### Quoted passage
IITJEE Mains Mock test -4

IITJEE Mock test

SECTION – I   Straight Objective Type

Question 1:-   If $2^{\cfrac{2\pi}{Sin^{-1}x}}-2(a+2)2^{\cfrac{\pi}{Sin^{-1}x}}+8a\lt 0$ for at least one real x, then

(1)   $a\in \left[ -\infty,\cfrac{1}{8}\right)\cup(2,\infty)$

(2)   $a\in R – \{2\}$

(3)   $a\lt 2$

(4)   $\cfrac{1}{8}\le a\lt 2$

Question 2:-   A and B throw a pair of dice alternatly till one of them wins. If A wins by throwing 7 while B wins by throwing 5 as a sum respectively, then the probability that one of the dice shows 3 on the last throw if A starts the game is

(1)   $\cfrac{11}{36}$

(2)   $\cfrac{11}{28}$

(3)   $\cfrac{7}{22}$

(4)   None of these.

Question 3:-  Let $f(x)=Sinx(Cosx+\sqrt{Cos^2x+Cos^2\theta})$ where ‘$\theta$’ is a given constant, then maximum valume of $f(x)$ is

(1)   $\sqrt{1+Cos^2\theta}$

(2)   $\vert Cos\theta \vert$

(3)  $\vert Sin\theta \vert$

(4)  $\sqrt{1+Sin^2\theta}$

Question 4:- Let a relation R in the set N of natural numbers be defined as $$(x,y)\iff x^2-8xy+7y^2=0\;\forall\,x,y \in N.$$ The relation R is

(1)   reflexive

(2)   symmetric

(3)   transitive

(4)   None of these.

Question 5:-  Suppose $f(x)=x^3+ax^2+2bx+c,$ where a, b, c are chosen respectively by throwing a dice three times. Then the probability that f(x) is decreasing function for some x is 

 (1)   $\cfrac{1}{3}$

(2)   $\cfrac{13}{36}$

(3)   $\cfrac{2}{9}$

(4)   None of these.

### Information shown
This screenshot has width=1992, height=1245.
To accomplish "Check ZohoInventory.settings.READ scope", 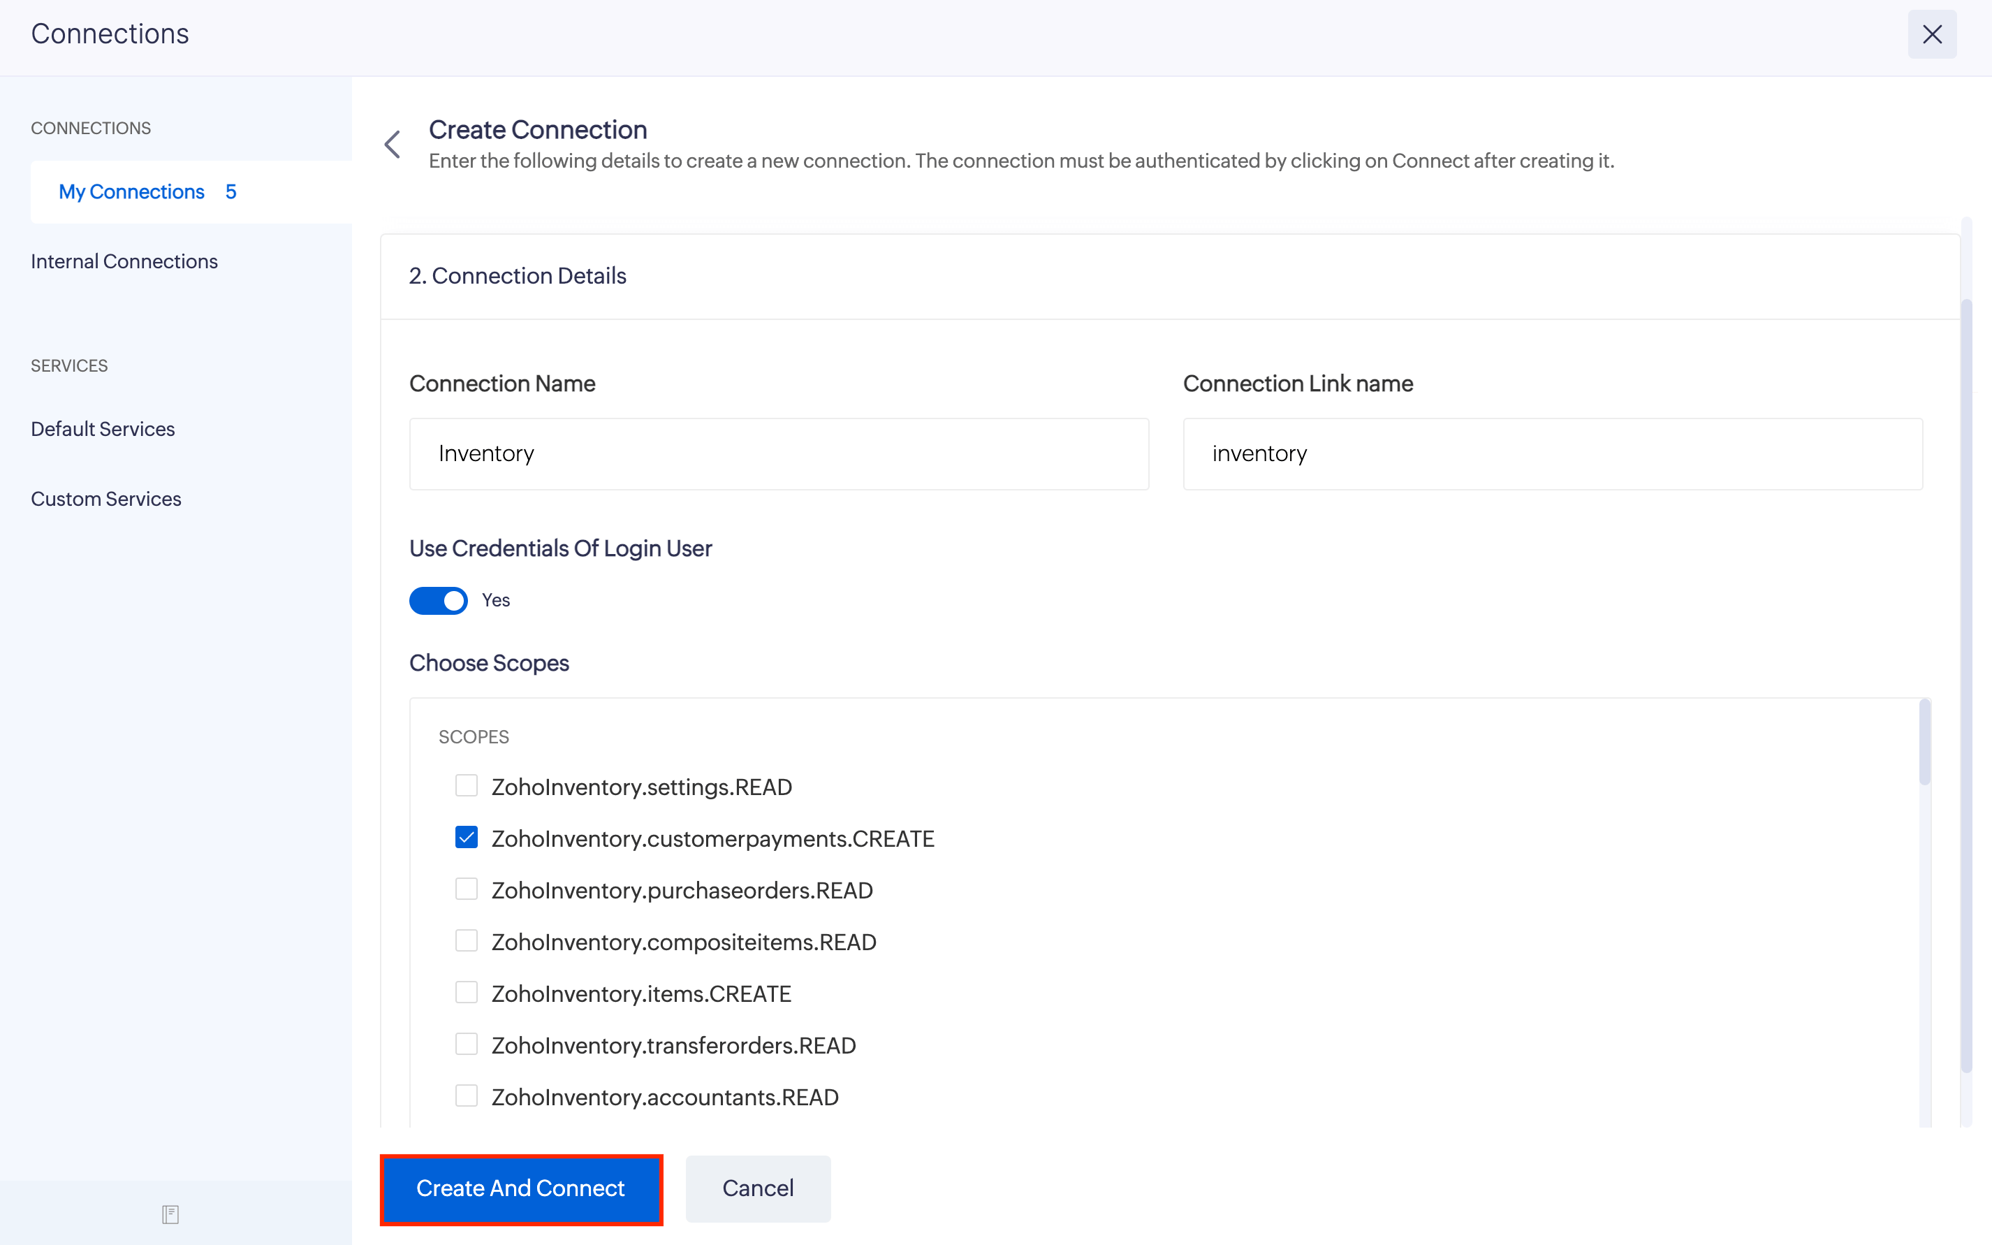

### Exercise requirements
In the mock test's second question, what sum does B need to throw to win?

### Result for this task
B wins by throwing a sum of 5.